Report on Supply Chain Compliance 3, no. 1 (January 9, 2020)
Members of the German parliament, the Bundestag, put forth a bill that would ban Huawei Technologies Co., Ltd. from all aspects of Germany’s 5G network, not just the core sensitive areas. The move is seen externally as a revolt against Chancellor Angela Merkel’s policy toward China. Merkel is seeking to balance security and economic concerns by allowing Huawei access to less sensitive, peripheral parts of the 5G network; the bill drafted by lawmakers in Merkel’s ruling coalition disagree with that policy, citing Huawei’s ties to the Chinese government as too risky to deal with.
China’s ambassador quickly responded: “If Germany were to take a decision that leads to Huawei’s exclusion from the German market, there will be consequences," Ambassador Wu Ken said on Dec. 14 at a Handelsblatt event. “The Chinese government will not stand idly by.”[1]
Huawei is facing pressure from several nations around the world for its alleged ties to the Chinese government’s espionage apparatus.
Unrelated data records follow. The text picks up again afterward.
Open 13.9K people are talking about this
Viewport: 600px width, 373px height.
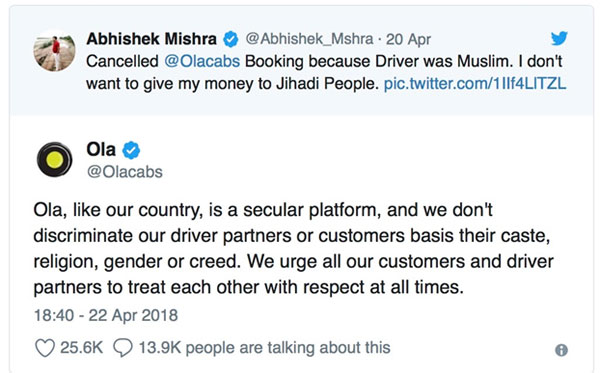[264, 348]
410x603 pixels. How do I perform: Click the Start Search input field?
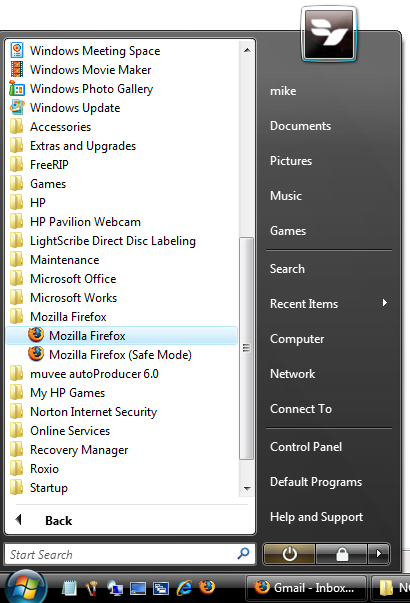130,554
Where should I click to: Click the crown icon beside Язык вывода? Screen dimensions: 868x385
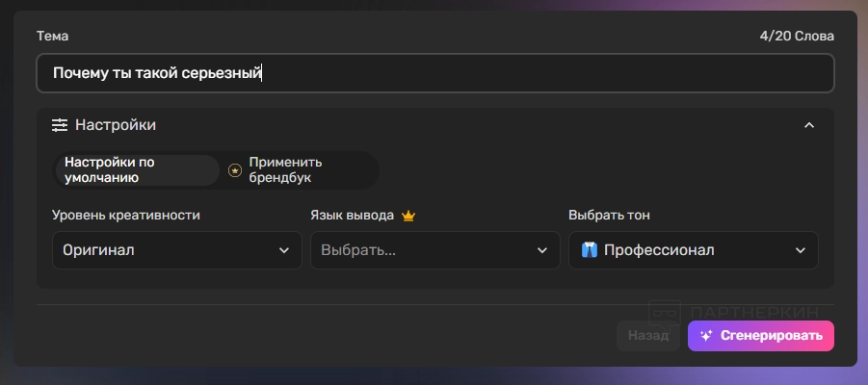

Several laws in the U.S., potentially the United Kingdom and now Germany target Chinese telecom companies — if not by name — in order to protect national networks from possible hacking and espionage from China.
In related news, The Wall Street Journal reported on subsidies Huawei may have received from the Chinese government to help facilitate its meteoric rise from tiny upstart to the dominating force it is today. According to the report, Huawei “had access to as much as $75 billion in state support as it grew from a little-known vendor of phone switches to the world’s largest telecom-equipment company — helping Huawei offer generous financing terms and undercut rivals’ prices by some 30% …”[2]
Chinese officials roundly criticized the report, claiming that Western media and governments are unfairly targeting Huawei in order to lock the Chinese company out of lucrative 5G contracts.